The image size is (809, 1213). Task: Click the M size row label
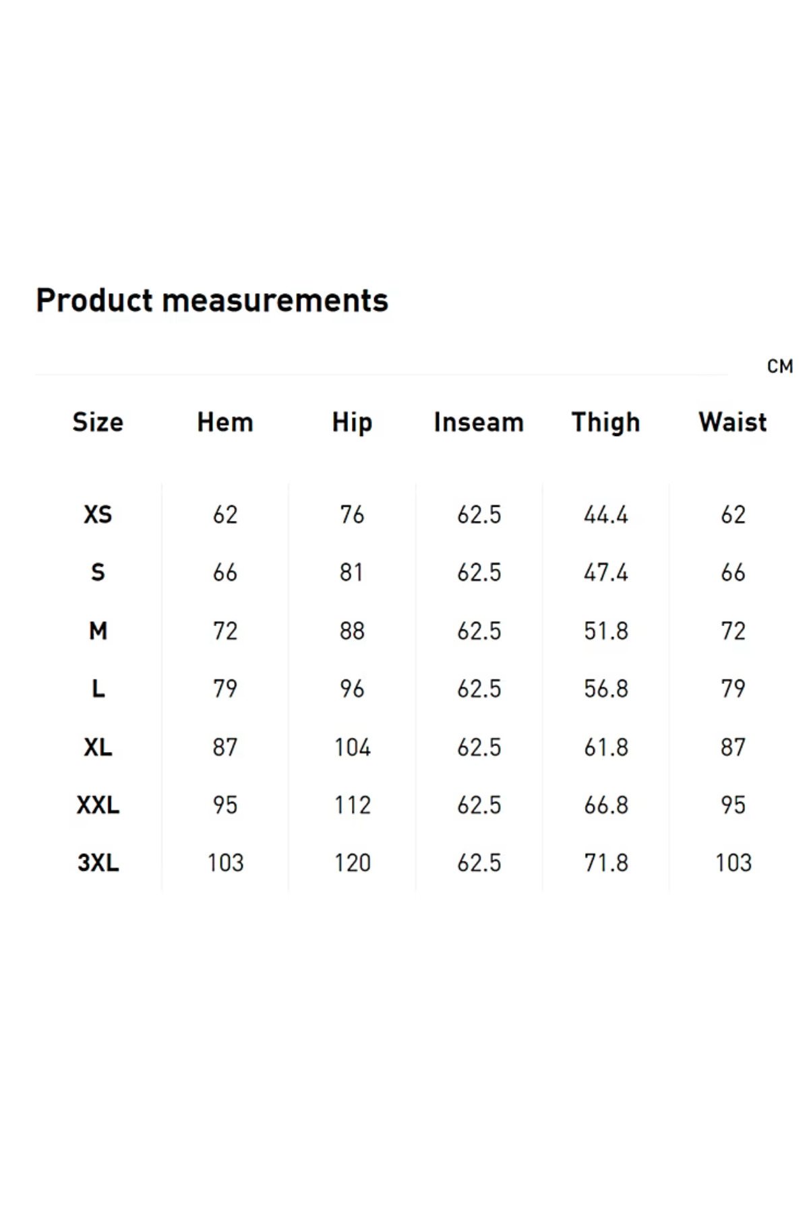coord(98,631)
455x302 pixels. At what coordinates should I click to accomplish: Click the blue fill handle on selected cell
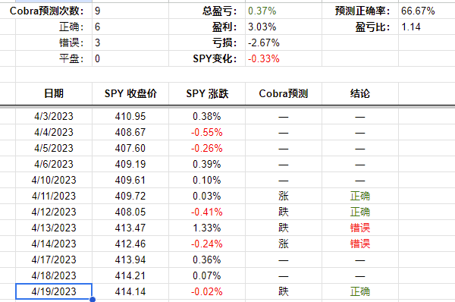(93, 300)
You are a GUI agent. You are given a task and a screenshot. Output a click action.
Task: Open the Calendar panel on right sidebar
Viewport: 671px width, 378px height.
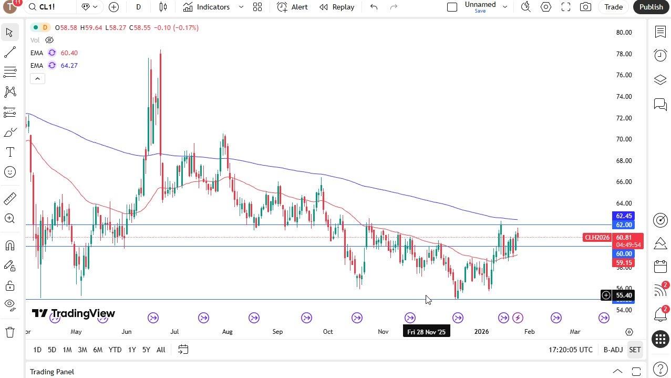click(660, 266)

◆ **Prompt**:
Write out exactly, with no pictures, each line from the one containing "Task: Open the" through the last line of the listing above, both included.

◆ **Result**:
Task: Open the Calendar panel on right sidebar
Viewport: 671px width, 378px height.
click(660, 266)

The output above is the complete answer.